Wat de in 517/3 vermelde kinderen betreft, wordt opgemerkt dat de kinderen worden beoogd die voor de toekenning van bijkomende of verlengde kinderbijslag voor ten minste 66 % als ongeschikt waren erkend, of als zodanig erkend konden worden indien zij aan de overige toekenningsvoorwaarden voldeden.

IV. TOEPASSINGSGEVALLEN

A. GEHANDICAPTE PERSONEN EN KINDEREN DIE GEEN RECHT GEVEN OP KINDERBIJSLAG ALS GEHANDICAPT KIND

Nummer 517/8

Krachtens art. 517, WIB 92, wordt de toeslag op de belastingvrije som van 35.000 F (*) ook verleend voor gehandicapte alleenstaanden, echtgenoten en personen ten laste, wanneer hun handicap reeds op 1.1.1989 was erkend op grond van art. 81, § 3, 1°, WIB, zoals het van toepassing was voor aj. 1989 en bepaalde dat een vermindering van 8.000 frank werd verleend aan belastingplichtigen die voor ten minste 66 % getroffen waren door ontoereikendheid of vermindering van lichamelijke of geestelijke geschiktheid wegens één of meer aandoeningen, waarbij deze vermindering, in voorkomend geval voor iedere echtgenoot, werd gevoegd bij die welke volgde uit de toepassing van art. 80, WIB.

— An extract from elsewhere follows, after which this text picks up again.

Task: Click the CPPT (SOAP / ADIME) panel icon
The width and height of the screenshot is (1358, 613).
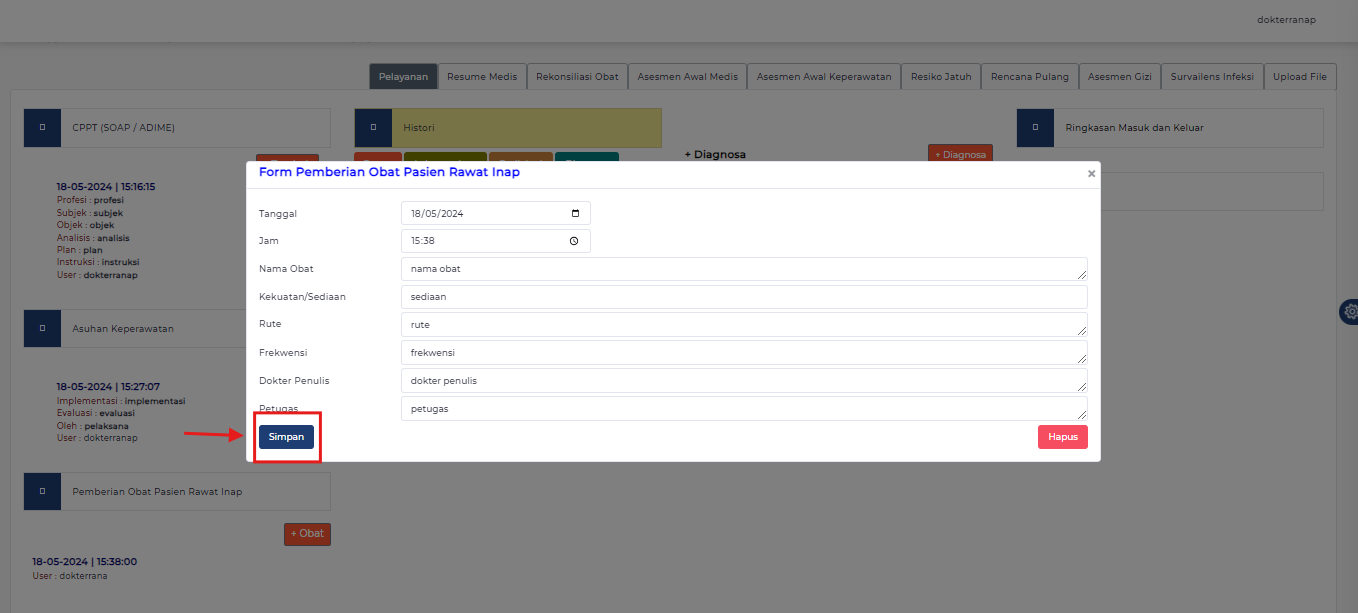Action: point(42,127)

Hetzelfde geldt mutatis mutandis voor het dubbel tellen van kinderen van wie de handicap thans normalerwijze overeenkomstig art. 135, WIB 92, wordt vastgesteld.

Dit betekent dat voor personen voor wie de belastingvermindering van 8.000 F wegens handicap reeds i.v.m. het aj. 1989 was verkregen, en voor kinderen die voor hetzelfde aanslagjaar voor twee zijn geteld, zonder nieuwe formaliteiten het recht verkregen wordt op de toeslag op de belastingvrije som van 35.000 F (*) of op de dubbeltelling als kind ten laste, mits uiteraard het door de bedoelde gehandicapten verstrekte attest of bewijsstuk van de handicap (zie 135/27 tot 35) nog geldig is (d.w.z. dat de geldigheidsduur ervan niet verstreken is).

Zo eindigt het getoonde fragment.